■ About this task:
When the word "agent" appears in a line of the data below, list that line.

■ Pixel coordinate grounding data:
- - - -

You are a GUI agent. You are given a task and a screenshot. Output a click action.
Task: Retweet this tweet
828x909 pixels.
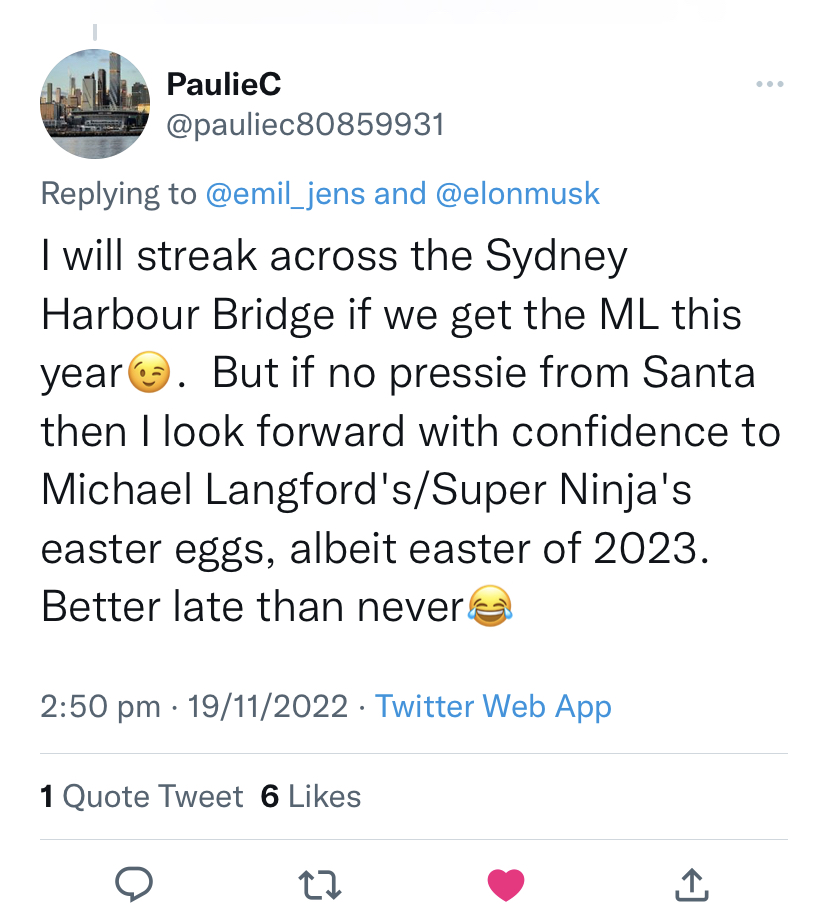(x=319, y=881)
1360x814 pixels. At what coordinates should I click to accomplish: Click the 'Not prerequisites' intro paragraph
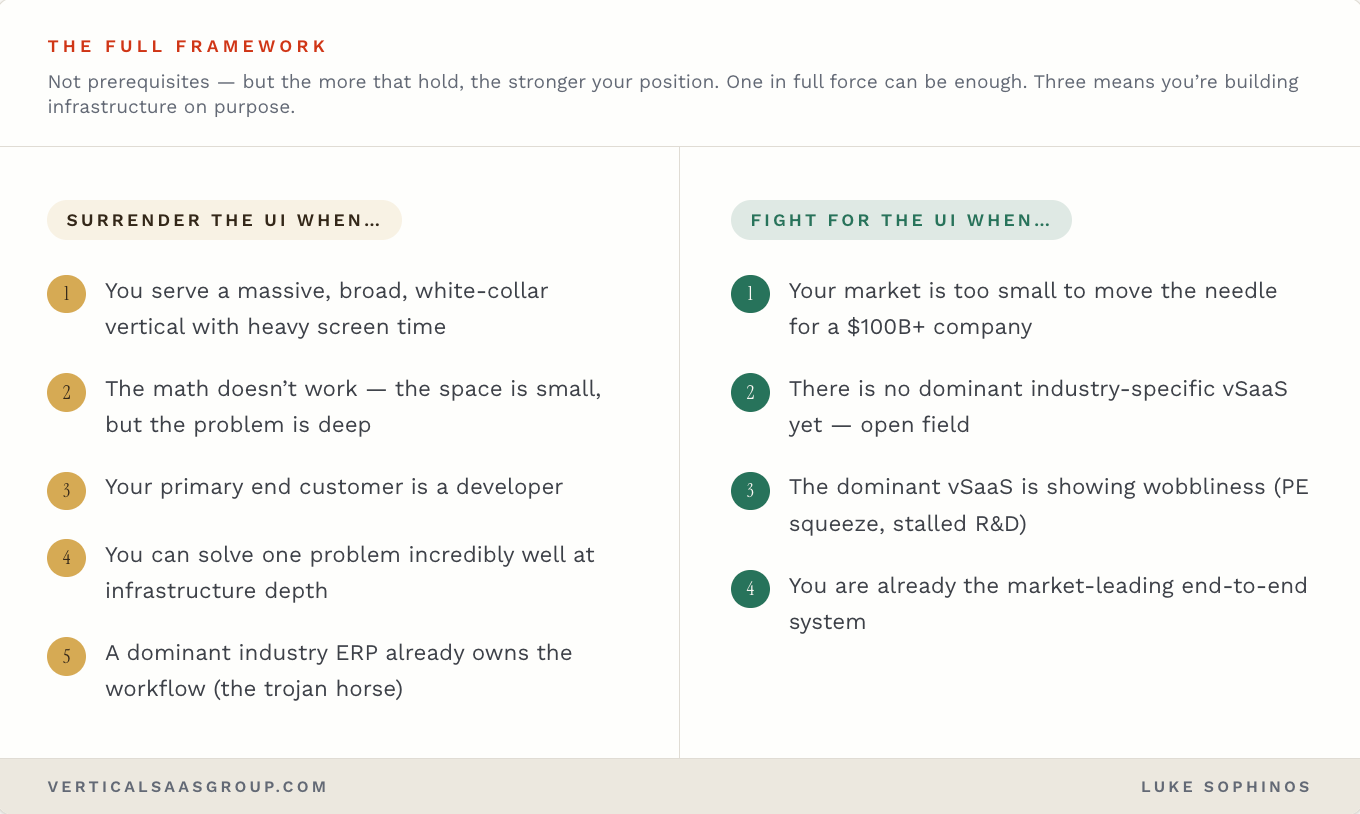point(673,94)
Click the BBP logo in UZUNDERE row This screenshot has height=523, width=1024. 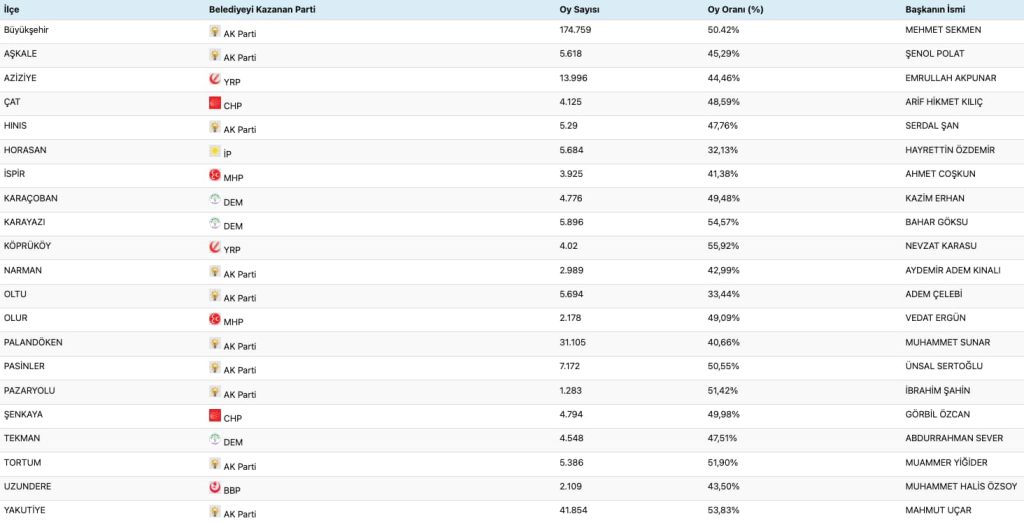pos(214,487)
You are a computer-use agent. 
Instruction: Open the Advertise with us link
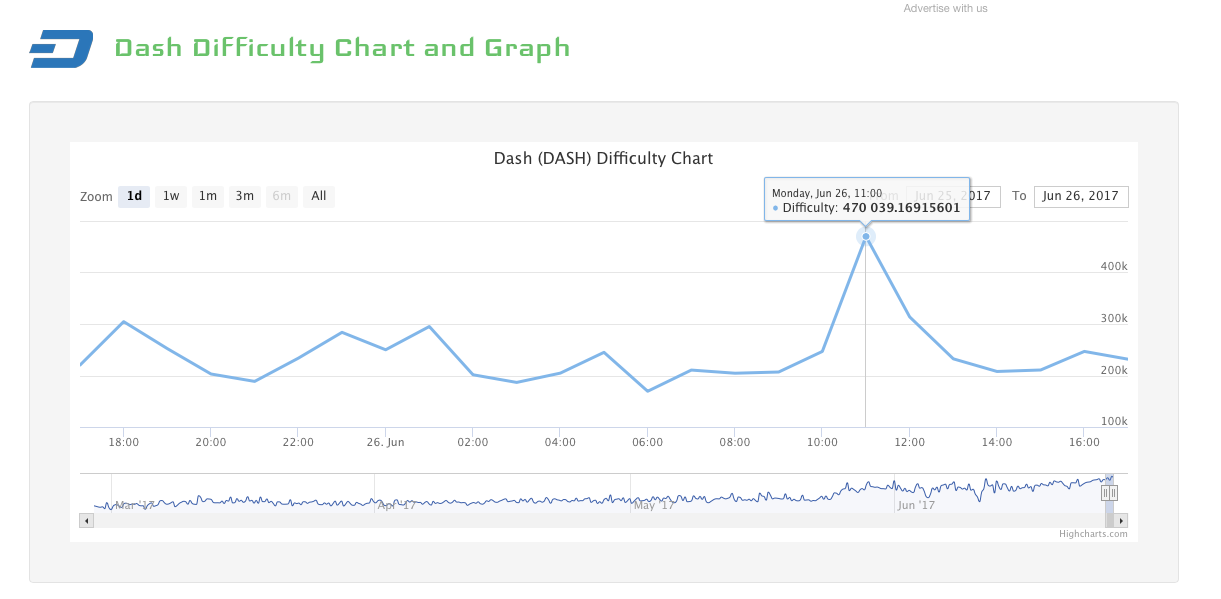click(x=945, y=9)
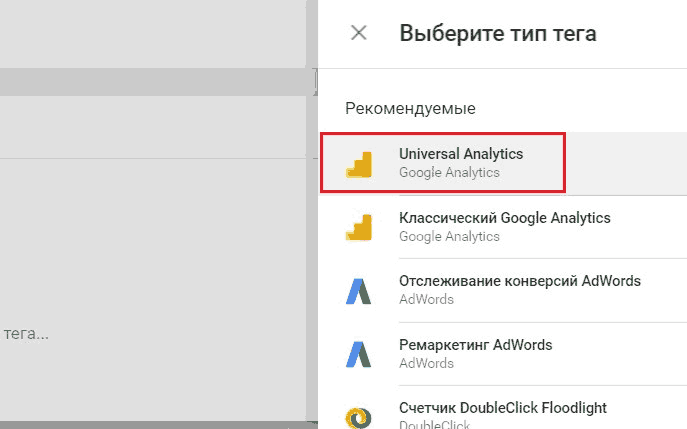Viewport: 687px width, 429px height.
Task: Click the DoubleClick Floodlight counter icon
Action: coord(359,416)
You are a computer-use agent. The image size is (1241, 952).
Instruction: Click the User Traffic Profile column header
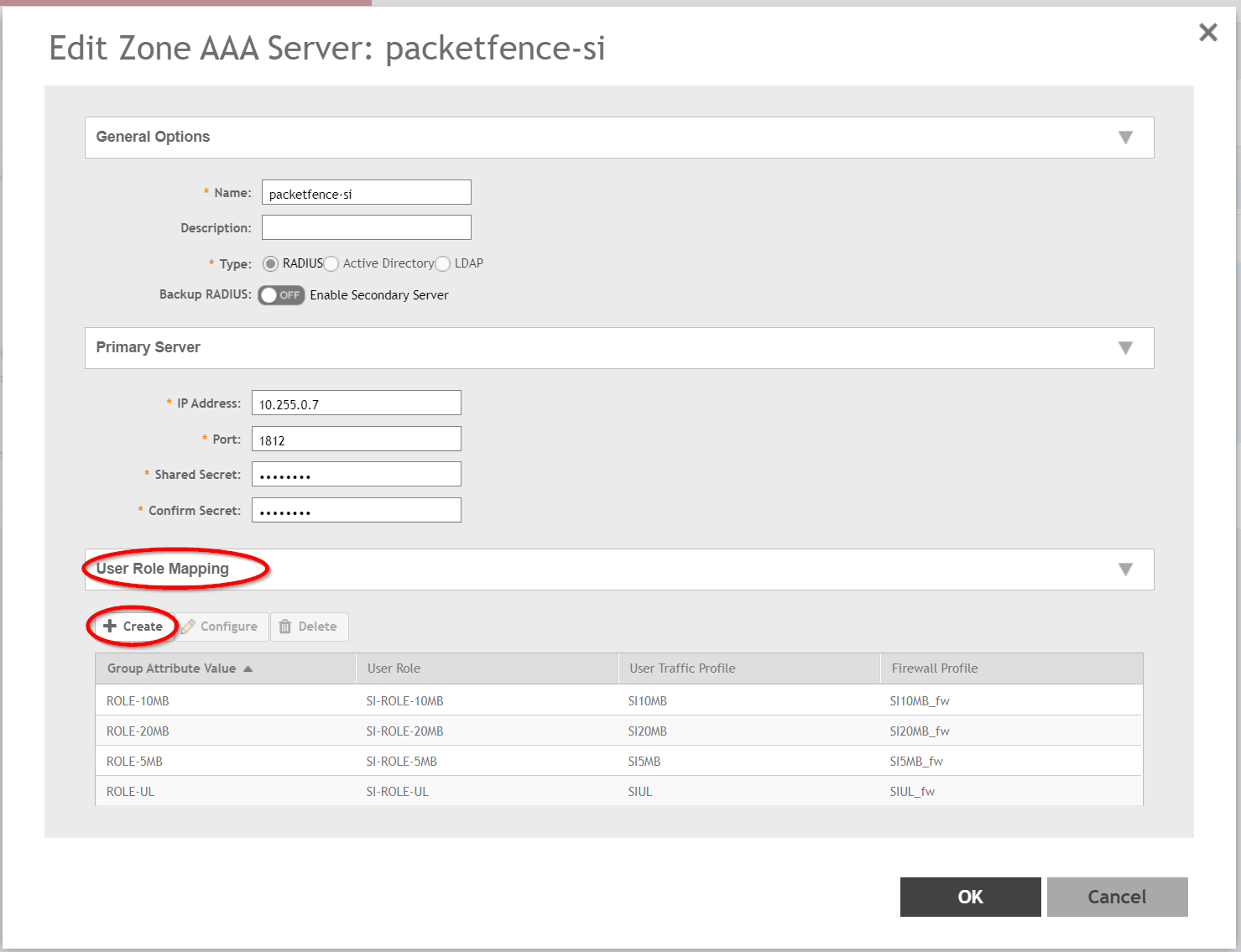tap(682, 668)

- - - -

■ Exercise result:
You are a GUI agent. You are given a task and a screenshot. Output a click action.
You are a computer-use agent. 
You are a computer-use agent. The image size is (1241, 952).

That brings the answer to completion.